In store, options such as contactless cards, NFC-equipped smartphones and even wearable devices such as the Apple Watch allow consumers to choose whatever option is most convenient for them at any given time. Meanwhile, if they are conducting a transaction online or via mobile, digital wallets and chatbot payments offer alternatives to entering a credit or debit card number.
Slow-moving merchants missing out
However, a new report has suggested that these new methods of making payments are more than just a nice-to-have option for many consumers. In fact, they have become such a common way of conducting a transaction that if the latest options are not available to customers, they will take their business elsewhere.
A study conducted by Barclaycard reveals that small and medium-sized retailers in the UK that have not embraced next-generation payments technologies are missing out on up to £1.6 billion ($2.05 billion) a year in revenue because they are not providing the options consumers expect.
Almost one in four small merchants (24 percent) said they have lost customers as a result of this, while 15 percent of shoppers stated they have abandoned a purchase because they couldn’t pay using their preferred method. Among millennial consumers aged between 18 and 34, this rises to 29 percent.
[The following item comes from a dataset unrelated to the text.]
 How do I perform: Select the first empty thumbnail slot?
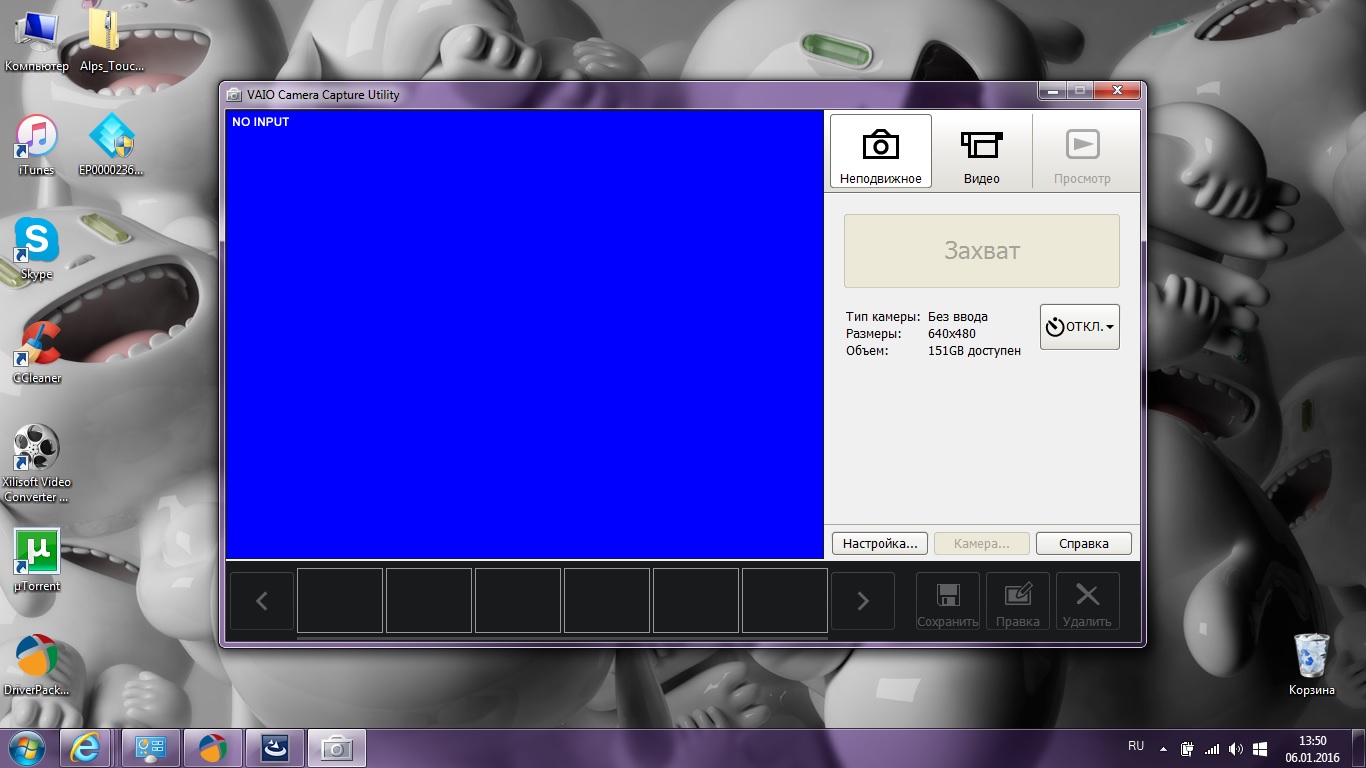tap(340, 601)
It also noted that despite contactless technology having been available in the UK for almost ten years, a quarter of small bricks-and-mortar retailers still do not have this capability. As over half of millennial consumers (53 per cent) rate this as their preferred payment method, Barclaycard said contactless is no longer an option but a necessity for retailers, and added that innovative next-generation payment methods will not be far behind.
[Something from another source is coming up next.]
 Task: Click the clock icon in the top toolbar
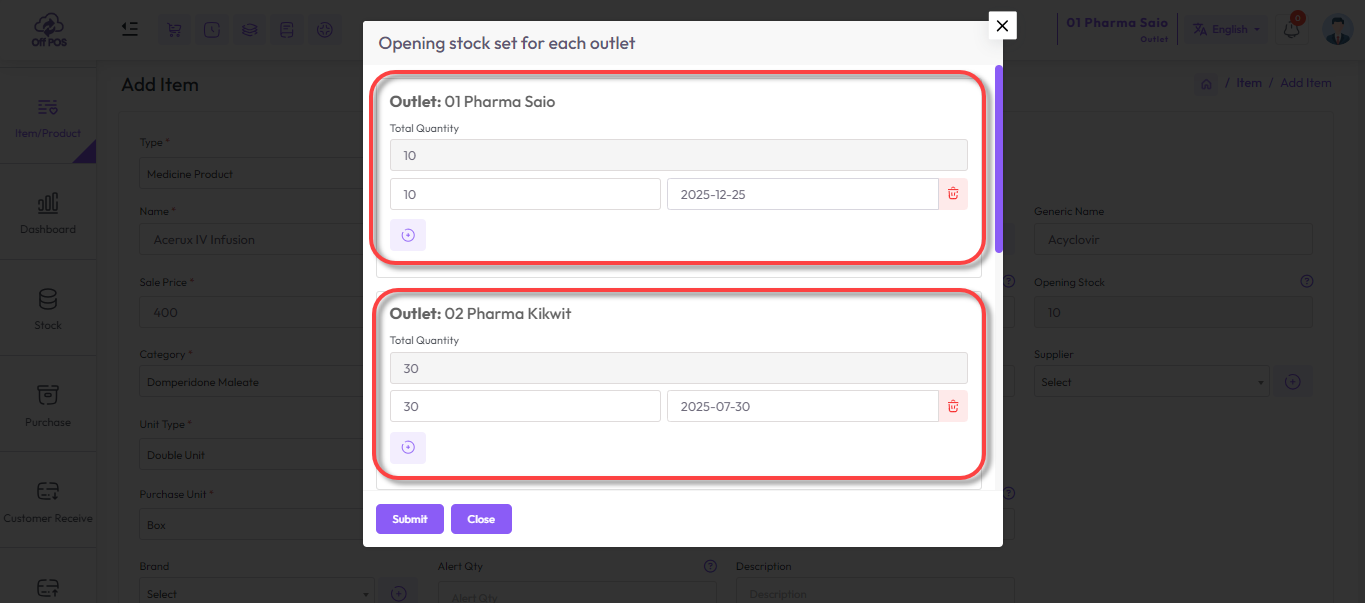(x=212, y=29)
Embracing ‘invisible’ payments
Nearly half of millennial shoppers (46 percent) have also embraced what Barclaycard describes as ‘invisible payments’ such as one-click ordering, where payment details are saved in advance of transactions, allowing users to complete a purchase quickly and easily. It also highlighted growing use of ‘conversational’ payments, such as the use of chatbots or digital personal assistants like Amazon’s Alexa.
What this suggests is that merchants need to be thinking outside the box when it comes to determining what payment methods they will accept. It’s clearly no longer good enough to rely solely on chip-and-PIN solutions and cash in-store, or to ask people to input full payment card details online every time they wish to make a purchase.
When it comes to in-person sales, more than six out of ten merchants (61 percent) believe that cash will eventually become redundant, while seven percent are looking to get ahead of this and have already gone cashless.
“SMEs are losing sales by not adopting increasingly popular technologies that facilitate invisible and conversational payments,” said Greg Liset, head of small business at Barclaycard. “While it’s encouraging that many smaller retailers are becoming aware of the importance of these emerging methods, they need to turn this ambition into action to steal a march on the competition and keep up with consumers both now and in the future.”
With more options coming along with PSD2 and the publication of APIs, it is clear merchants need to make the most of the options available to them to make it easy for their customers to use the payment vehicle of their choice.